- [About this exercise]:
Everything in the data below except the pictures must be repeated word for word.

- [Data records]:
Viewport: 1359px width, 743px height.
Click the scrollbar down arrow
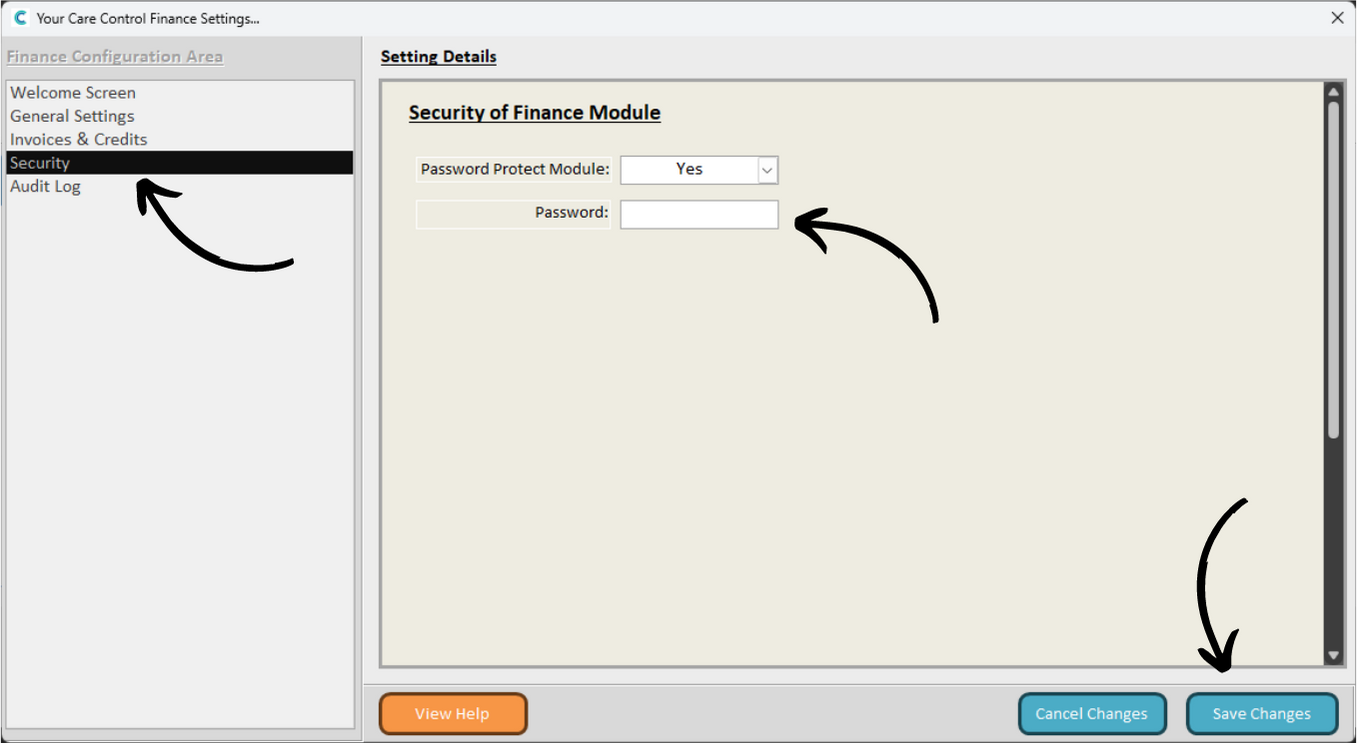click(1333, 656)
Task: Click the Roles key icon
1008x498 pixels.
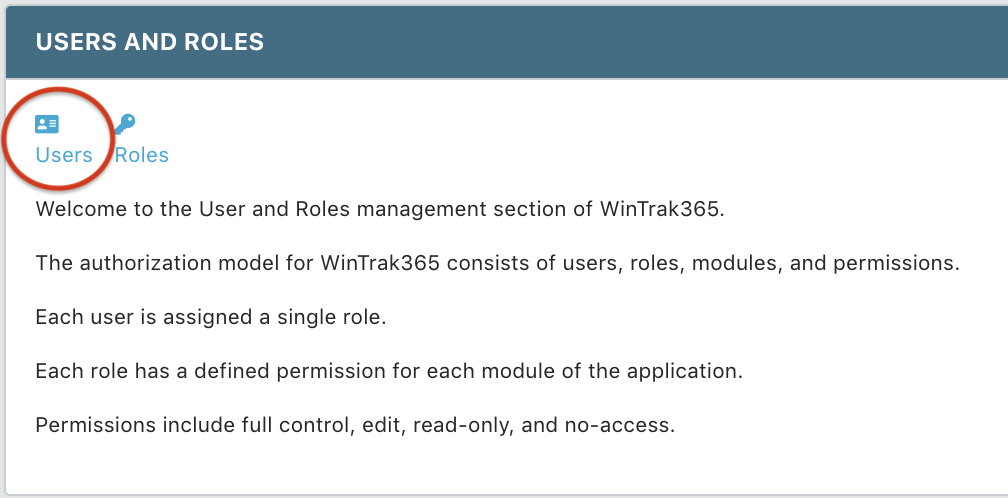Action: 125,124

- [Output]:
Viewport: 1359px width, 743px height.
Click the scrollbar down arrow
click(1333, 656)
Task: Click the Roles key icon
1008x498 pixels.
Action: 125,124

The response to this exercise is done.